Final countdown to Mars: NASA waits nervously for new rover robot to land

Lawrence McGinty

Former Science and Medical Editor

Curiosity is due to land on Monday. NASA scientists are waiting nervously. Credit: NASA

Right now, NASA scientists are biting their nails with nerves and, if it's possible to do both at the same time, hyperventilating with excitement. They're excited because after travelling 352 million miles through the solar system, their Mars lander, Curiosity, is approaching its target.

But they're nervous because that landing is the riskiest they've ever attempted. What's more this $2.5 billion mission is NASA's last visit to Martian soil for the foreseeable future.

There are no more missions on the books. Full stop. Europe intends to land a rover on Mars in 2018.

Michael Meyer, NASA's lead scientist for Mars Exploration says "I can't wait". And he won't have to wait long, Curiosity is due to touch down at 06.31 our time on Monday morning.

But NASA has been forced to adopt a new, untested, and high-risk landing strategy. Why? Because Curiosity is a real heavyweight, five times heavier than the last NASA Mars rover, weighing in at a tonne. Why? Because Curiosity is a mobile geology lab, bristling with cameras and analytical instruments, as well as a laser and a drill to "sniff" samples of Martian Soil

The logic is this: Planetary scientists know there was once water on Mars. They can see that because there are deposits, like Clay, that are laid down only in water. And there are geological features that look like they've been shaped by water.

What they don't know is whether that water was ever in Martian history the right kind of water to support life. Was it too acid? Was it too polluted? Those are the questions Curiosity will answer if it lands in one piece.

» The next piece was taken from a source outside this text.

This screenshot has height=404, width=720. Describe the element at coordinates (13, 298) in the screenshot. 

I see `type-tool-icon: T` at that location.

An artist's impression of 'Curiosity' which is currently on its way to Mars Credit: NASA

It has cameras to steer around the surface. It has a laser to vaporise surface rocks and "sniff" the smoke with sophisticated analytical instruments. It has a robot arm, equipped with a drill, to prise samples from Martian rocks and lift them into the mobile lab.

But all that means weight and makes it impossible to land Curiosity in a giant air-big , like they've done before

So instead the landing will be incredibly complex:

  • Curiosity will approach Mars at 13, 200 miles an hour.

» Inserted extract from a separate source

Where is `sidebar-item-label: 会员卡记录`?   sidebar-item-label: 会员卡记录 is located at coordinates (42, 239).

  • It will use the friction of the Martian atmosphere to slow down to around 1,000 mph.

  • Its computers will then trigger a 70 ft nylon parachute, the biggest ever built.

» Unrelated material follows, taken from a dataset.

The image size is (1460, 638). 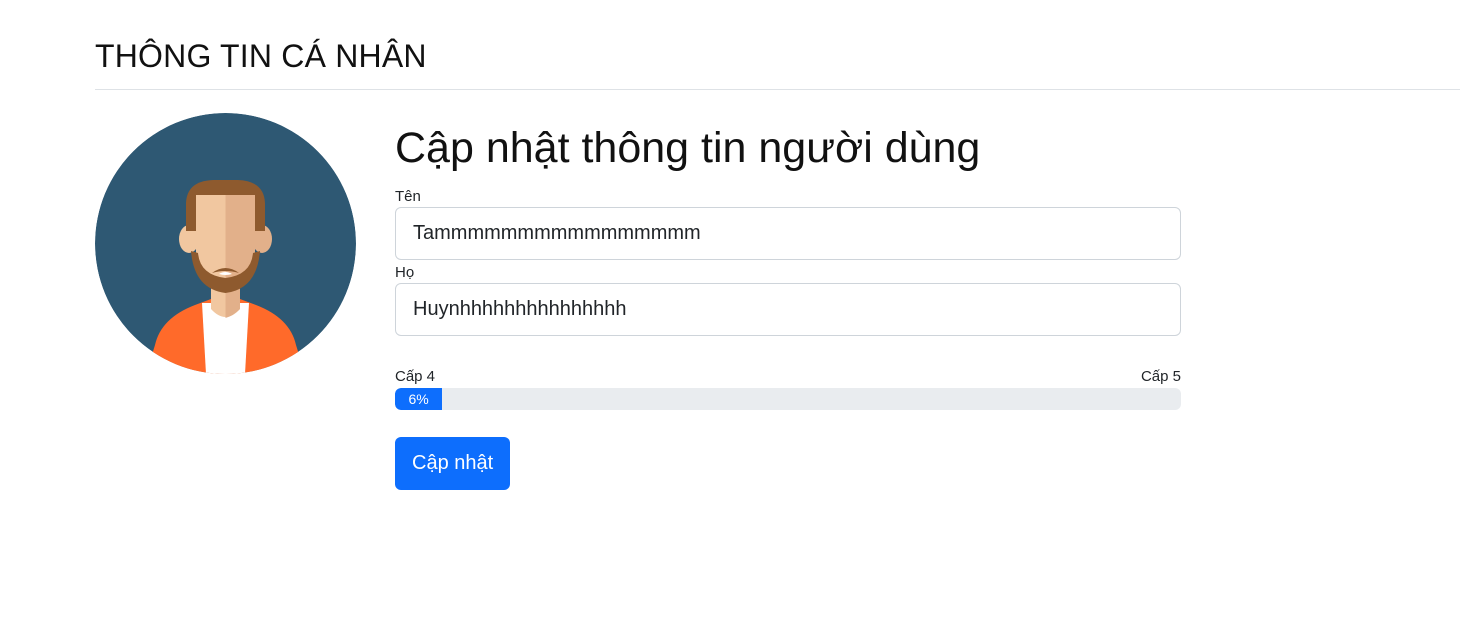 What do you see at coordinates (419, 399) in the screenshot?
I see `level-progress-fill: 6%` at bounding box center [419, 399].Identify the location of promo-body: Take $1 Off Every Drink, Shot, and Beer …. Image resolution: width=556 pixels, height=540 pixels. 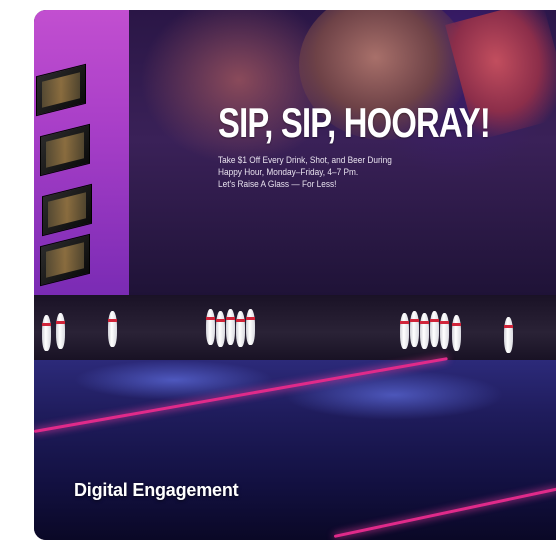
(356, 172).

  • The parachute will slow it down to about the speed of Concorde.

  • A mile above the surface, the parachute will be jettisoned and 8 retrorockets will fire to slow it even more.

  • 65 ft above the surface the rover will be lowered on three Kevlar cables from a "flying bedstead" NASA call a sky crane

  • Once it touches down the bedstead shoots off out of harm's way.

Complex. You bet it is.

An artist's impression of the rover being lowered on three Kevlar cables.

What's worse the whole 7 minute sequence has to be controlled by onboard computers. NASA engineers at the Jet Propulsion Lab in Pasadena will have no control, that's why they're biting their nails.

And they know there's no back-up for a landing system that works in computer simulations but might well not in the real world of Mars.